» **Task input**
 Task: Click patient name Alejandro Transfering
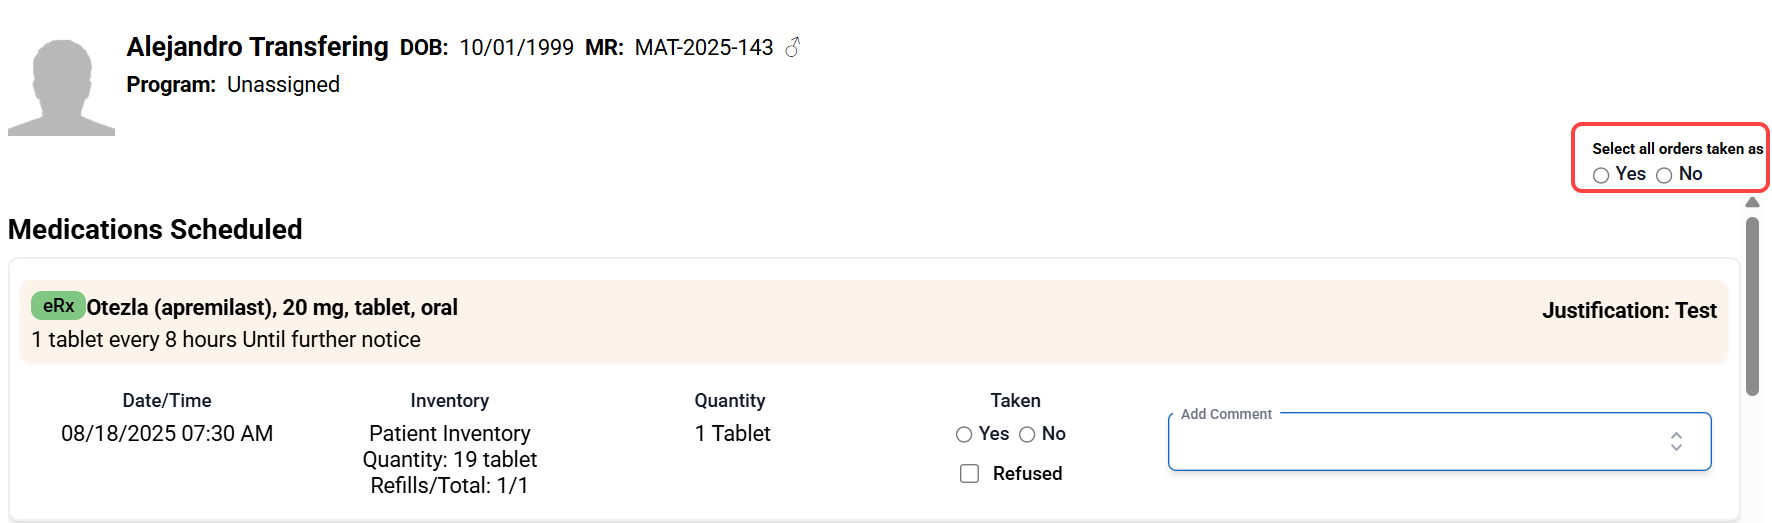click(x=257, y=47)
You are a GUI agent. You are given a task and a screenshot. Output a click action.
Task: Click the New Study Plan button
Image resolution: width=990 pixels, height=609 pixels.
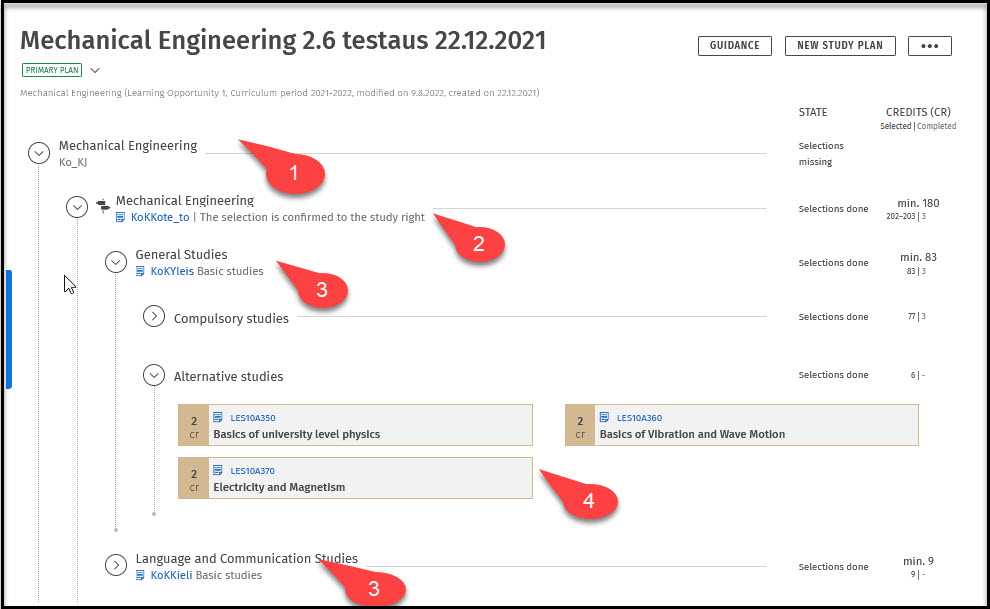pos(840,46)
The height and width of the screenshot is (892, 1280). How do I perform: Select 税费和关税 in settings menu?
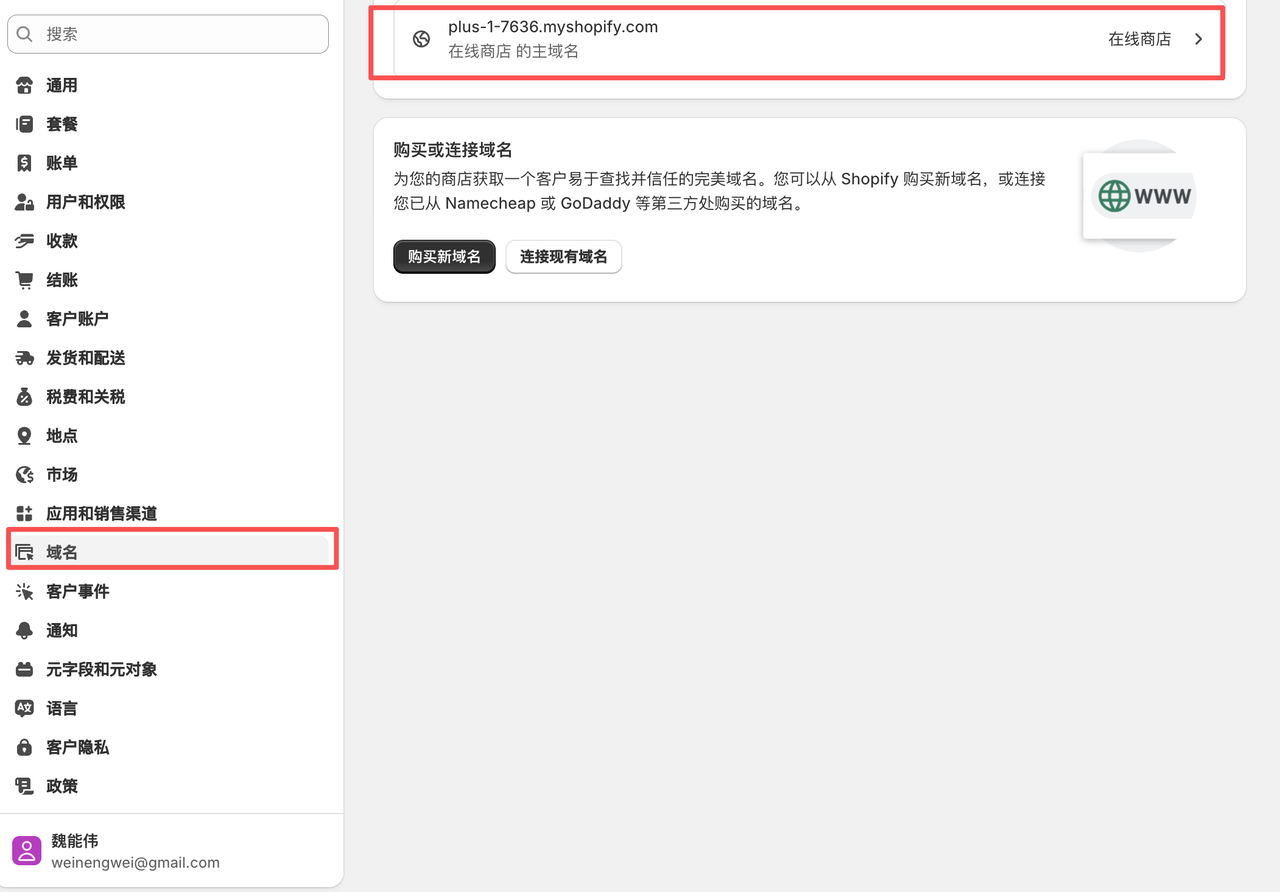(85, 397)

» **Required work**
All of the data needs repeating exactly, but the pictures do not.

» **Exercise output**
 Task: Click patient name Alejandro Transfering
click(x=257, y=47)
You are a GUI agent. You are given a task and a screenshot. Output a click action.
Task: Click the New Study Plan button
Image resolution: width=990 pixels, height=609 pixels.
pos(840,46)
The height and width of the screenshot is (892, 1280). How do I perform: Select 税费和关税 in settings menu?
(85, 397)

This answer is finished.